Trump’s second indictment was issued by a Manhattan grand jury in relation to falsifying business records linked to hush money payments made to actress Stephanie Clifford in an attempt to bury damaging allegations in the weeks leading up to the 2016 presidential election. The claims have resulted in New York state criminal charges with a trial date set for March 2024.

Trump is expected to be charged with attempting to overturn his 2020 loss in the state of Georgia

Overturning the 2020 loss

In May of 2023, a New York state jury found Trump liable in a civil case for battery and defamation against columnist E. Jean Carroll, with a second, amended defamation trial set to begin in January 2024.

Trump is also facing a New York state civil lawsuit scheduled to begin this October concerning fraud allegations over claims Trump inflated his net worth by billions of dollars in an attempt to deceive banks and lenders.

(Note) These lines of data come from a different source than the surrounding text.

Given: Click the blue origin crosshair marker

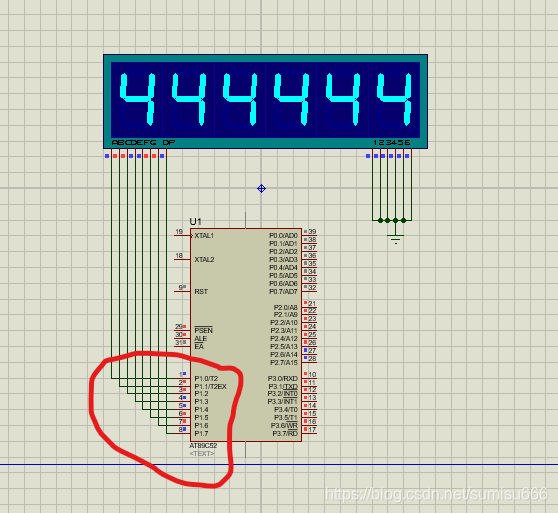Looking at the screenshot, I should click(x=261, y=189).
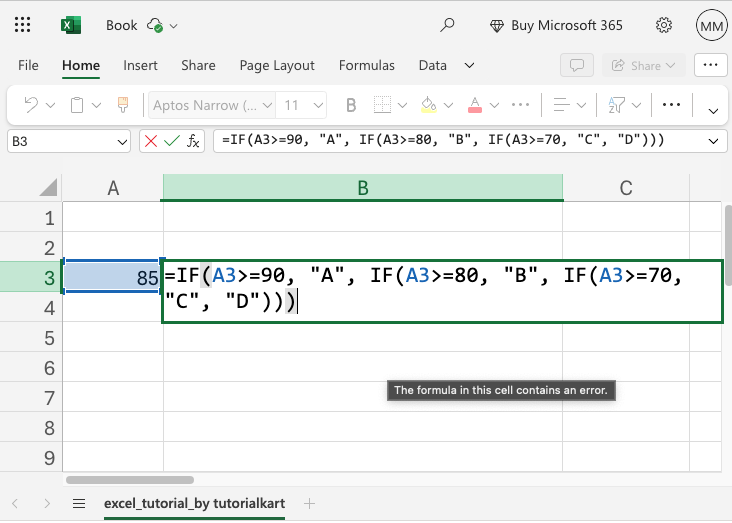The height and width of the screenshot is (523, 732).
Task: Add a new sheet with plus button
Action: click(310, 503)
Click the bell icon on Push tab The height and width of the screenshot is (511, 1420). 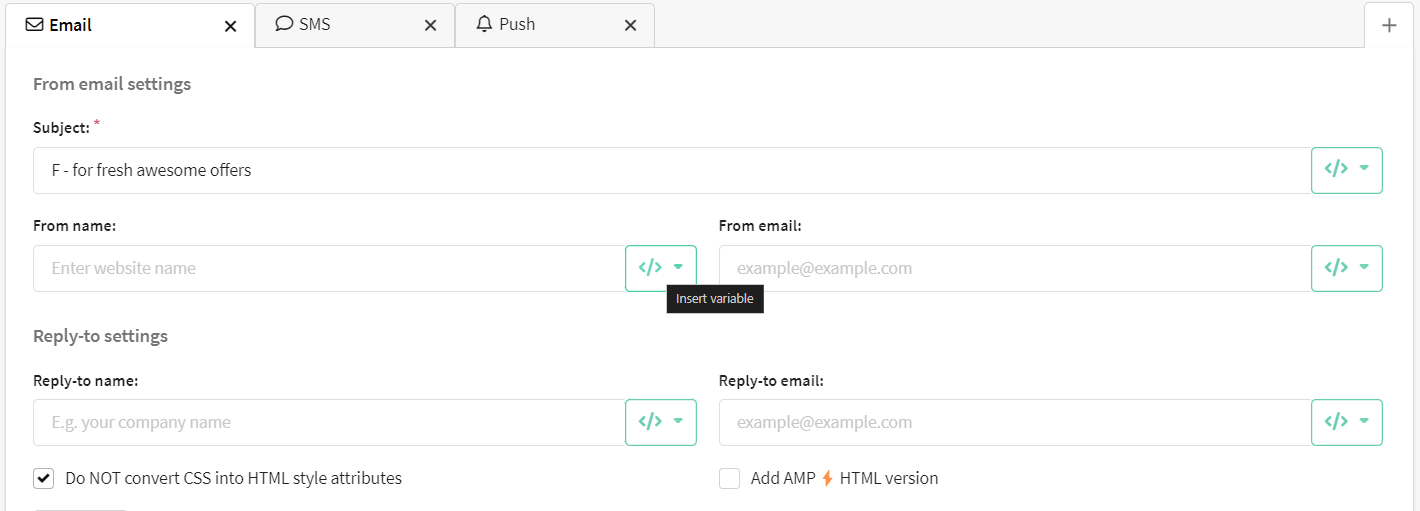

If the former president’s legal team was not already preoccupied, charges are expected to be brought by Special Council Jack Smith momentarily regarding Trump’s efforts to undermine the results of the 2020 election and his potential involvement in the lead up to the Jan. 6, 2021 insurrection at the US Capitol.

Lastly, Trump is expected to be charged with attempting to overturn his 2020 loss in the state of Georgia. During a January 2021 recorded — and much-publicised phone call, Trump urged Georgia’s Secretary of State, Brad Raffensperger to ‘find’ additional ballots that would push Trump over the lead following his defeat to President Biden.

Fani Wallis, the District Attorney in Georgia who initially launched the investigation against Trump has previously implied charges against the former president could be filed as early as August 2023.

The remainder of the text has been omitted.